The Power of Babel: A Natural History of Language by John McWhorter
[Finished 20 May 2016] See my review at

My Toddler Talks: Strategies and Activities to Promote your Child’s Language Development by Kimberly Scanlon
[Finished 19 May 2016] Some useful information, although the bulk of the book, the games and activities, could be condensed to about two pages of general principles. I suppose some people might find them helpful though.

The Last Speakers: The Quest to Save the World’s Most Endangered Languages by David K. Harrison
[Finished 30 April 2016] See my review at

English Grammar for Students of Spanish by Emily Spinelli
[Finished 5 February 2016] Having found the Latin book in this series immensely helpful, I thought this would be similarly useful. Alas, Spinelli is too quick to defer to the reader’s textbook for the details of grammar in a way that makes this book far less useful as a standalone volume.

English Grammar for Students of Latin by Norma Goldman and Ladislas Szymanski
[Finished 2 February 2015] Almost a good book, Goldman and Szymanski take readers on a tour of English grammar and its parallel constructions in Latin. Meant more as a reference than a book to be read straight through, each section is headed by a title asking a question about some grammatical point, e.g., “What is a reflexive pronoun?” Where the book fails is in its frequent choices to direct the reader to her Latin textbook rather than simply presenting, e.g., a complete declension or conjugation as appropriate.

Pimsleur Basic Czech
[Finished 6 February 2007] My first audiobook. In this case, it’s something which really can only be presented in audiobook format: Language lessons.

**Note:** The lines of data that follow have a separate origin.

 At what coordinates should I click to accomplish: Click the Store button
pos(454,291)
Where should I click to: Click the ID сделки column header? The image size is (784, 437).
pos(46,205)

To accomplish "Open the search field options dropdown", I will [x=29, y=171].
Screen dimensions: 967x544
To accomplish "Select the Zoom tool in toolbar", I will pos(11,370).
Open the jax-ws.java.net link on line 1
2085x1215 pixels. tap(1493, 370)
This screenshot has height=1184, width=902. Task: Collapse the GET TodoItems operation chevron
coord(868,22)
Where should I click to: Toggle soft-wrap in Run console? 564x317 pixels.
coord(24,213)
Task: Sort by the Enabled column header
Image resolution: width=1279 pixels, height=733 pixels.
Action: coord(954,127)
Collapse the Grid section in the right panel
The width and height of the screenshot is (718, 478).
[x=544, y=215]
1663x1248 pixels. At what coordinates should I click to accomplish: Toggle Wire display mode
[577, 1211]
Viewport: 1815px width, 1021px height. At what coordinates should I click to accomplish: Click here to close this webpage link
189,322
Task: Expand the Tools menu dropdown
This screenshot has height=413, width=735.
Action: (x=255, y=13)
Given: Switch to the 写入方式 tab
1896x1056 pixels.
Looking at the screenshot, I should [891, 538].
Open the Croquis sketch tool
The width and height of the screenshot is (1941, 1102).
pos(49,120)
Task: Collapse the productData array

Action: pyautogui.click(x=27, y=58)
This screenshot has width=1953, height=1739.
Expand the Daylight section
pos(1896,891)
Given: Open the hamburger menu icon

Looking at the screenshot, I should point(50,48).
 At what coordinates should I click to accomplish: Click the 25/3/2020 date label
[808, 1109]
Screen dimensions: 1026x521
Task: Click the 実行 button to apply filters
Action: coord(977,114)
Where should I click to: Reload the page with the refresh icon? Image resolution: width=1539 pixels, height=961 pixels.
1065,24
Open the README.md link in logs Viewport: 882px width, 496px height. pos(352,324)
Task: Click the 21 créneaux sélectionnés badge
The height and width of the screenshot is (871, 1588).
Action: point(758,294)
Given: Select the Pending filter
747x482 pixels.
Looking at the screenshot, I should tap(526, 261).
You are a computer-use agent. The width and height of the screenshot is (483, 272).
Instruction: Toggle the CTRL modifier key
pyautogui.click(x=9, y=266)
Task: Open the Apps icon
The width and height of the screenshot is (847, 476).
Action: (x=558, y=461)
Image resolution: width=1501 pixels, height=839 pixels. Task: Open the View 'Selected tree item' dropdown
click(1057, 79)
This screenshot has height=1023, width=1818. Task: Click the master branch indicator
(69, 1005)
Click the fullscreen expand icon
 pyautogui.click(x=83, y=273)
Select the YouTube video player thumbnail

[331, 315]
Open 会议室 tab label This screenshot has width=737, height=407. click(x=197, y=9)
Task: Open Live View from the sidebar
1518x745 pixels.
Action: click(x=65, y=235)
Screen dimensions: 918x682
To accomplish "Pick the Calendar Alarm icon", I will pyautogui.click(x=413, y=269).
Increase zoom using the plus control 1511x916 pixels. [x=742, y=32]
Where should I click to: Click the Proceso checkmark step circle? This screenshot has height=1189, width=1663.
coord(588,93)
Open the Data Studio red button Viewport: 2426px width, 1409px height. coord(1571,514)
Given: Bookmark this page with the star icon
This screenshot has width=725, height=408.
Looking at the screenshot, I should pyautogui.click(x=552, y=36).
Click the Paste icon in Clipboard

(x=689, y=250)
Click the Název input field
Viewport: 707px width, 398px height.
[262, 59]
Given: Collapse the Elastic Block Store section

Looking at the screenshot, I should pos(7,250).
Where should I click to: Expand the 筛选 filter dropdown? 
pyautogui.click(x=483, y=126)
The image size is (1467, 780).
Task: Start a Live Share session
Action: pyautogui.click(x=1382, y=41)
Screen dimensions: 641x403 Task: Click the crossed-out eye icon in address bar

And I have to admit, that I like the Pimsleur format. The pacing is generally pretty slow (although lessons six and ten were both a bit fast compared to the rest of the ten-lesson set), and plenty of repetition means that as long as you’re consistent about doing at least two lessons a week, you don’t generally need to repeat lessons to get the learning from them (although I’ve let the lessons repeat into my iTunes playlist).

I’m not sure if I’m reading things into the conversations that aren’t there, but it seems like lesson nine has our male speaker trying to hit on the female speaker and getting shot down pretty badly. I always enjoy unexpected dialogues in languge learning materials.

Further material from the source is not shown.